Recorded information:
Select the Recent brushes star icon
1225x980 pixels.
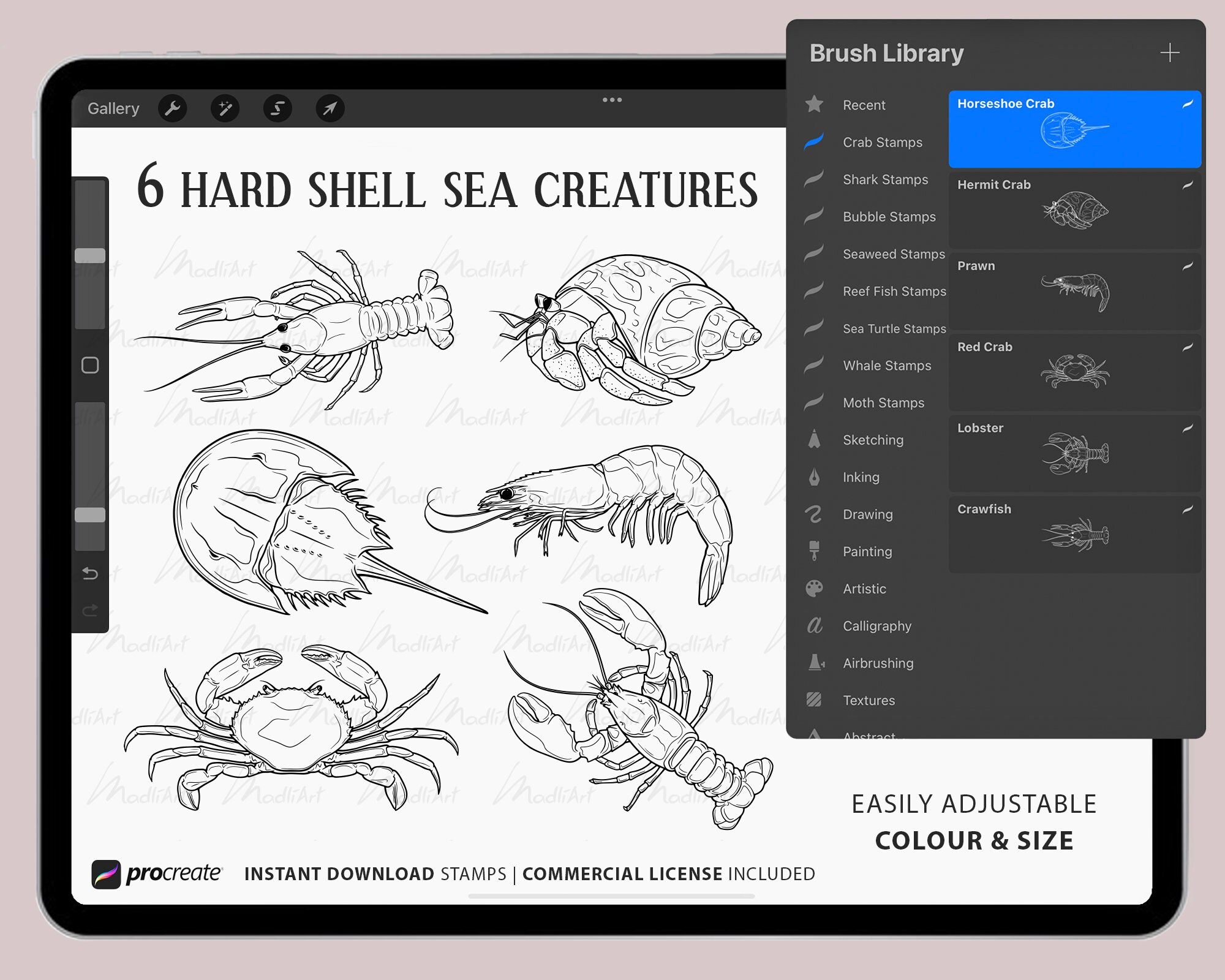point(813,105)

--

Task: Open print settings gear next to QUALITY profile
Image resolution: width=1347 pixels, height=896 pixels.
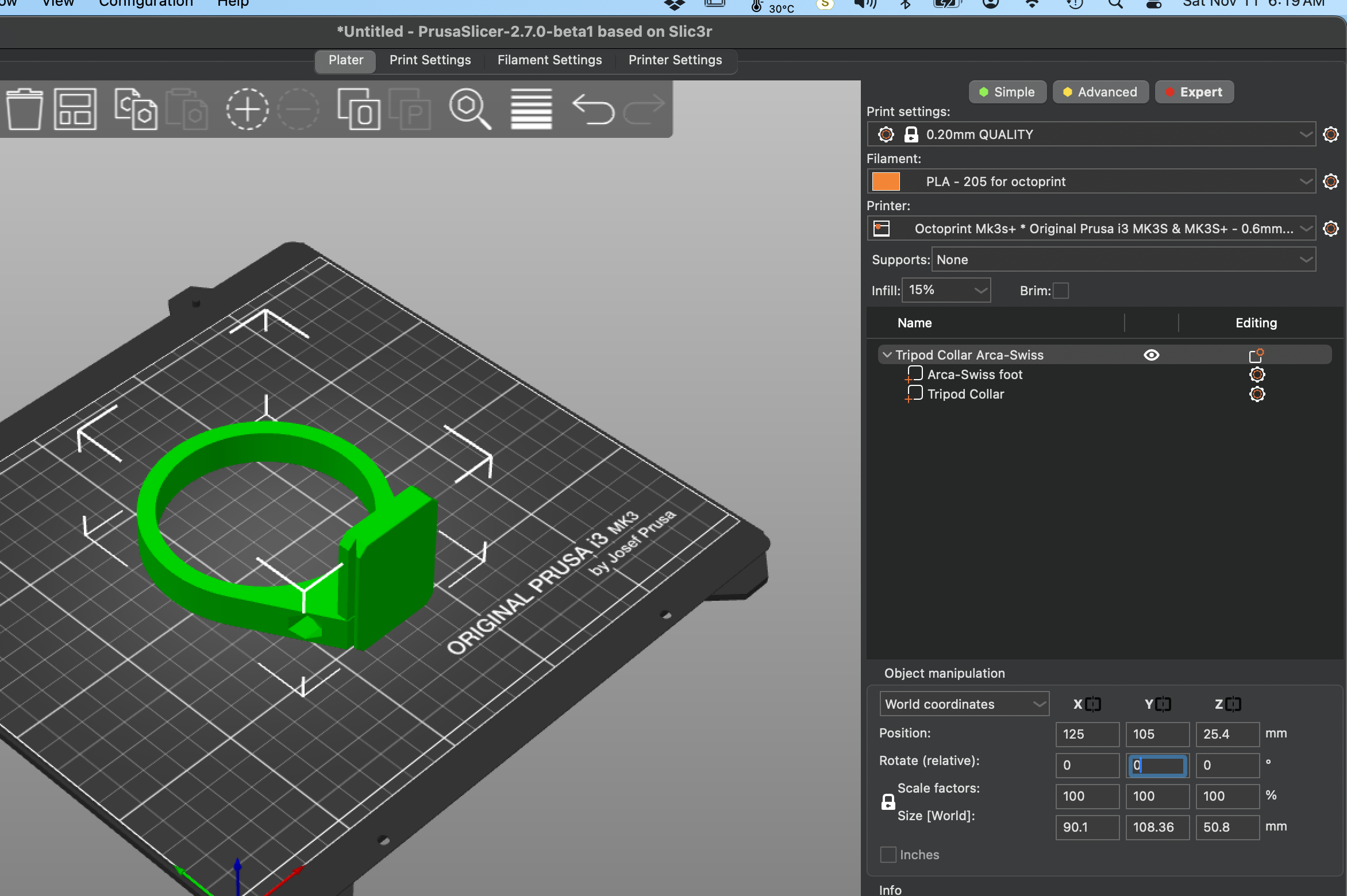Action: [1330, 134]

What is required: Rewrite everything from the line containing "Select the Recent brushes star icon" down to the line containing "point(813,105)", swapping "star icon" for "heart icon" and keeping all else the same. Leave the pictures out.

Result for this exercise:
Select the Recent brushes heart icon
1225x980 pixels.
point(813,105)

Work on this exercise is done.